Tout à fait. Thierry avait 18 ans à l’époque, et il a fait ses grands débuts en Coupe d’Europe en 1979, à Geoffroy-Guichard contre Eindhoven. Un moment extraordinaire pour lui qui m’a rendu très fier bien sûr. On m’a rappelé à cette occasion que j’avais été le premier joueur de l’histoire du club à avoir marqué dans le Chaudron en Coupe d’Europe. C’était contre Glasgow en 1957, on avait gagné 2-1 mais les Ecossais avaient gagné 3-1 à l’aller. Thierry a été gâté pour son premier match en pro, il a gagné 6-0 contre le PSV. Il y avait déjà 3-0 après cinq minutes de jeu ! C’était phénoménal. Thierry fait partie de la dernière équipe stéphanoise à avoir remporté le titre de champion de France de première division. Cela va bientôt faire 40 ans, comme le temps passe !
Vois-tu les Verts soulever la Coupe de France pour la 7e fois de leur histoire le 24 juillet contre le PSG ?

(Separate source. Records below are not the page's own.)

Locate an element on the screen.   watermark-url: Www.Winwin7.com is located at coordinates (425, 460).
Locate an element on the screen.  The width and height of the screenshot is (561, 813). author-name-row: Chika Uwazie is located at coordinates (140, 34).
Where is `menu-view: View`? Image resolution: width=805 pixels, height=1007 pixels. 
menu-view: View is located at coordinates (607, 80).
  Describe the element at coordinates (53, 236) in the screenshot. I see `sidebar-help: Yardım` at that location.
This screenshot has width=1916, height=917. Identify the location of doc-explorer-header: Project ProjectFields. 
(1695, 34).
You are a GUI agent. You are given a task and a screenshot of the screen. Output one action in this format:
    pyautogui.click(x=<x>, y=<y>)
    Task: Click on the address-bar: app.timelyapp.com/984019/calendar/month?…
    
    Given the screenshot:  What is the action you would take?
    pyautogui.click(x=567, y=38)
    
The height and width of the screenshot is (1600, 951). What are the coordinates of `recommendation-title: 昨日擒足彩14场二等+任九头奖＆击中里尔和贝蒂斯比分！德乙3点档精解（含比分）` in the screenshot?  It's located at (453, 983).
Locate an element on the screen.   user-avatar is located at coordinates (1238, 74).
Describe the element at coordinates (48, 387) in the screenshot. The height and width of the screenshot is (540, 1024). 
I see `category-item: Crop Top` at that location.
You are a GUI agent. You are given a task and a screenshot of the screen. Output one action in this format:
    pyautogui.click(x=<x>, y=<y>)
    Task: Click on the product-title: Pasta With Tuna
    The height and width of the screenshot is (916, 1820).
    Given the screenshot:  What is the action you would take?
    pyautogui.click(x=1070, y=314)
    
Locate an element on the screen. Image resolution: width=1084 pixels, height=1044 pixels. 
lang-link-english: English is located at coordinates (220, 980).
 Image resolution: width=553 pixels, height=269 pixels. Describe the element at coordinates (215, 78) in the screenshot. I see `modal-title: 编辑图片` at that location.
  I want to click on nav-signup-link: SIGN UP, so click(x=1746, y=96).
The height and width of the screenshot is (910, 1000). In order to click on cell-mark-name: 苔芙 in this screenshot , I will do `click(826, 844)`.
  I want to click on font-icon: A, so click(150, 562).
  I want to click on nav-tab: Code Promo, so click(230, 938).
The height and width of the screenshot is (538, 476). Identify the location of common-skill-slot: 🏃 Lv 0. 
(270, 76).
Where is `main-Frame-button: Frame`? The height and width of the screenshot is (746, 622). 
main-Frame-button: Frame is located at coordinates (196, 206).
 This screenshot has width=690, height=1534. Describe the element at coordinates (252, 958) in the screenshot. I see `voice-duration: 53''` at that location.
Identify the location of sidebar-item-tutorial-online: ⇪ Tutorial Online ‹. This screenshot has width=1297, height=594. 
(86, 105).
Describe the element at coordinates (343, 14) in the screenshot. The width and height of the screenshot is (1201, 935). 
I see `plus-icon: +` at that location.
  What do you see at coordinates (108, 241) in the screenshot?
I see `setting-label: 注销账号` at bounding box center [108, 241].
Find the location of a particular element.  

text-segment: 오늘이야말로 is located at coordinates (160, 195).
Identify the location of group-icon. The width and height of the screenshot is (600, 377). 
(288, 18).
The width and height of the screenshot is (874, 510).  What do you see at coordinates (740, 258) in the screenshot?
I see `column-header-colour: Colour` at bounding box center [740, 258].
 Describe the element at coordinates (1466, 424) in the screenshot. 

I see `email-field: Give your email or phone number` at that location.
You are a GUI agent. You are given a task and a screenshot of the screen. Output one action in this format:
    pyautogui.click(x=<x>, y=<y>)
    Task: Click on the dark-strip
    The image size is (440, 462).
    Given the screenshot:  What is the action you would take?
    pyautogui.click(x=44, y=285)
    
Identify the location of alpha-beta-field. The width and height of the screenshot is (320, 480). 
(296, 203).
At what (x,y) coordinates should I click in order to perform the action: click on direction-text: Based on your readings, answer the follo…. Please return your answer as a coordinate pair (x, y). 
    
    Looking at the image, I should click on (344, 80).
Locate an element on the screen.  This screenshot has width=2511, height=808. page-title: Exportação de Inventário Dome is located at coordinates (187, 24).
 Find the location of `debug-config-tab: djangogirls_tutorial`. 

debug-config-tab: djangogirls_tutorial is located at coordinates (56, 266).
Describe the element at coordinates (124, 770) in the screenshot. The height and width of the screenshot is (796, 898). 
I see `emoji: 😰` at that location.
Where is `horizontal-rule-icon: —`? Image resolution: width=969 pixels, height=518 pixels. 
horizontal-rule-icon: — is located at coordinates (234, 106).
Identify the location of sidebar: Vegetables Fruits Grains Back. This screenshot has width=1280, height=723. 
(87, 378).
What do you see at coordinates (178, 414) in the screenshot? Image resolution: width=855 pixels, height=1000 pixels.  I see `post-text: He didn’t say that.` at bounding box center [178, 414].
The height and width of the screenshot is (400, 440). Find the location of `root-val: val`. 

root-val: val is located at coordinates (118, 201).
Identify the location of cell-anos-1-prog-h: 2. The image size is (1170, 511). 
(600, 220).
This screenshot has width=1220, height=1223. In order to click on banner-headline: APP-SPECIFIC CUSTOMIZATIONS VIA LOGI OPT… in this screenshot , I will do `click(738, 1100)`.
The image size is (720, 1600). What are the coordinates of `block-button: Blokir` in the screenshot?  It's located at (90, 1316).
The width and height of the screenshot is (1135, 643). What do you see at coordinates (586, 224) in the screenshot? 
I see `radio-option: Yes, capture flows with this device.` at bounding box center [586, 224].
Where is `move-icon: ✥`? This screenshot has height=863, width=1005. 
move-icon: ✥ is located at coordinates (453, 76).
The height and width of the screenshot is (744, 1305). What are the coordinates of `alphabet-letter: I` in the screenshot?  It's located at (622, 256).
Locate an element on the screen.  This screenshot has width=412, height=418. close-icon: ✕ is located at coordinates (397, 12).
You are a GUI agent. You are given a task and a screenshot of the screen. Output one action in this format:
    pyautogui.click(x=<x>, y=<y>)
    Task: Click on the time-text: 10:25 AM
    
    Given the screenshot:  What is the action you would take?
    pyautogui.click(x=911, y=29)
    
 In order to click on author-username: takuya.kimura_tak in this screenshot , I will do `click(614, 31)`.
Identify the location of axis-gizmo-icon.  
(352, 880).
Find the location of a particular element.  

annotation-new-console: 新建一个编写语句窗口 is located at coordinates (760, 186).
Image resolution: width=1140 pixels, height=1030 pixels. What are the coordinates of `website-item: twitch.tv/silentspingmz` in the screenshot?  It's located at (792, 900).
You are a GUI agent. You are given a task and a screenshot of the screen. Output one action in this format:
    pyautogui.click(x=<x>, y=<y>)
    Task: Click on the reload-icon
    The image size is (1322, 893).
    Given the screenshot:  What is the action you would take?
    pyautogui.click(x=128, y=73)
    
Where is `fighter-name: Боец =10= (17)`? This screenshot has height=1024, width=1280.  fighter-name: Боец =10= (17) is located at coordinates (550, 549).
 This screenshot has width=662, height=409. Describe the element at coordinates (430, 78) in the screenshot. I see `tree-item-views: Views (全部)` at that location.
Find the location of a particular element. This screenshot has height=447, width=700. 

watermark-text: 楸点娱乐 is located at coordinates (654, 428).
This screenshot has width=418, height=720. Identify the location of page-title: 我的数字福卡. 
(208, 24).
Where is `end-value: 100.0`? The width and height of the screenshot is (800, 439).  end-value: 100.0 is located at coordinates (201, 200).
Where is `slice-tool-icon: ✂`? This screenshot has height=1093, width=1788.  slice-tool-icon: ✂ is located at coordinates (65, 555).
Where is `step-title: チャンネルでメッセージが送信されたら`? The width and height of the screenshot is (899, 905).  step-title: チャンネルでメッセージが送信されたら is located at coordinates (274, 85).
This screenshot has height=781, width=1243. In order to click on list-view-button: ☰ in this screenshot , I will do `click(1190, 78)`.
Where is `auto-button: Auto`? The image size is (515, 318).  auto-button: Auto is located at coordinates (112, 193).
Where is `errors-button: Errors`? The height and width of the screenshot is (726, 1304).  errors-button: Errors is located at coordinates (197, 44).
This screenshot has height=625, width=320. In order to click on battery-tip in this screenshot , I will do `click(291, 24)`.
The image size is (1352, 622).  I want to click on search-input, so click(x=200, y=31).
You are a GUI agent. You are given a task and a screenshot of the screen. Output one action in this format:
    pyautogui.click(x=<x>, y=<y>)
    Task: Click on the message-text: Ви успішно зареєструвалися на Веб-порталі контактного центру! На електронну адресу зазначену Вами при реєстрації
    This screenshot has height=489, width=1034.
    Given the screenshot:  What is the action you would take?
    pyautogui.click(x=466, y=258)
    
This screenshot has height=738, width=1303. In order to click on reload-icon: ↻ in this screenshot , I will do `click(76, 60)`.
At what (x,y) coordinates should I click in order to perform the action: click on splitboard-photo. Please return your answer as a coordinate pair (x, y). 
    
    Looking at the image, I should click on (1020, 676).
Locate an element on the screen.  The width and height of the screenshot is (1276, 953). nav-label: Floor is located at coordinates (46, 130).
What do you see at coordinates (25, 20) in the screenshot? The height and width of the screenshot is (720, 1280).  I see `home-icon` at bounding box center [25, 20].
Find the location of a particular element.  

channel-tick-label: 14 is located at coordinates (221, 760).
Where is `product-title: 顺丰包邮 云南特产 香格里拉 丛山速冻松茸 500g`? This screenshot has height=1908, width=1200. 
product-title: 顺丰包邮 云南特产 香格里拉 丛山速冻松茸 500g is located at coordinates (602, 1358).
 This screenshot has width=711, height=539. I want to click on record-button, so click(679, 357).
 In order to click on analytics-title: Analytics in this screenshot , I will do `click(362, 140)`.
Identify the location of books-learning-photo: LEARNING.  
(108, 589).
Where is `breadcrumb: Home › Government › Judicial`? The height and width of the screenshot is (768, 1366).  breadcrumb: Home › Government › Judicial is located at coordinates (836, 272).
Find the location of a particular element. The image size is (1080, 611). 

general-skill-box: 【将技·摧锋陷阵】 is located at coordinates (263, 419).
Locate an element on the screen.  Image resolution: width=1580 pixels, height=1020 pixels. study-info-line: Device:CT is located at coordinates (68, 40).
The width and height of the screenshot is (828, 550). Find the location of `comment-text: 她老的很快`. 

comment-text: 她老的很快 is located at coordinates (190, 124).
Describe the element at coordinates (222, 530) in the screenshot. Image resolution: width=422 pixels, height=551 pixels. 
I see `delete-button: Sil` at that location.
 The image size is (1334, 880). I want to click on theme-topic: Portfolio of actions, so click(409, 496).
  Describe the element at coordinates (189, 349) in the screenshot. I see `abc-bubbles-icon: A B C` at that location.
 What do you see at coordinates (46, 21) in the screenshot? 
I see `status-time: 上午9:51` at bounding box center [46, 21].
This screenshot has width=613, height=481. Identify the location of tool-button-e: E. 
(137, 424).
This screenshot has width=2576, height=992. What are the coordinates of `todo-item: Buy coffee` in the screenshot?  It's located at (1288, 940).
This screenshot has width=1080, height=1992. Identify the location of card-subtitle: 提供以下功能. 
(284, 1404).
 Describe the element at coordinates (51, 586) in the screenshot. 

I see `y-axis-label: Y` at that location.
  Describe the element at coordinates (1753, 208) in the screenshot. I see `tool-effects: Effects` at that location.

Je l’espère. Je suis resté supporter des Verts, j’habite à Saint-Etienne et je pars au vert six mois par an à Beauzac, en Haute-Loire. Mais depuis que Thierry a quitté le club et ensuite suivi Christophe Galtier au LOSC, je ne vais plus aux matches. J’ai quelques difficultés à me déplacer car j’ai des problèmes au genou. Je pense que les Verts ont leurs chances. C’est un bon match à jouer et un match n’est jamais perdu d’avance. Les Verts vont donner le maximum pour cette finale. Ce serait formidable de la gagner. En plus ça permettrait à Loïc Perrin de finir en apothéose. Je suis admiratif de ce joueur, je l’ai toujours apprécié. Il a une carrière extraordinaire à Saint-Etienne. Je regrette simplement que Claude Puel ait mis Stéphane Ruffier sur la touche. Ce gardien mériterait quand même de la reconnaissance, il a apporté énormément à l’ASSE. Je trouve que le club n’a pas assez de reconnaissance pour lui en ce moment.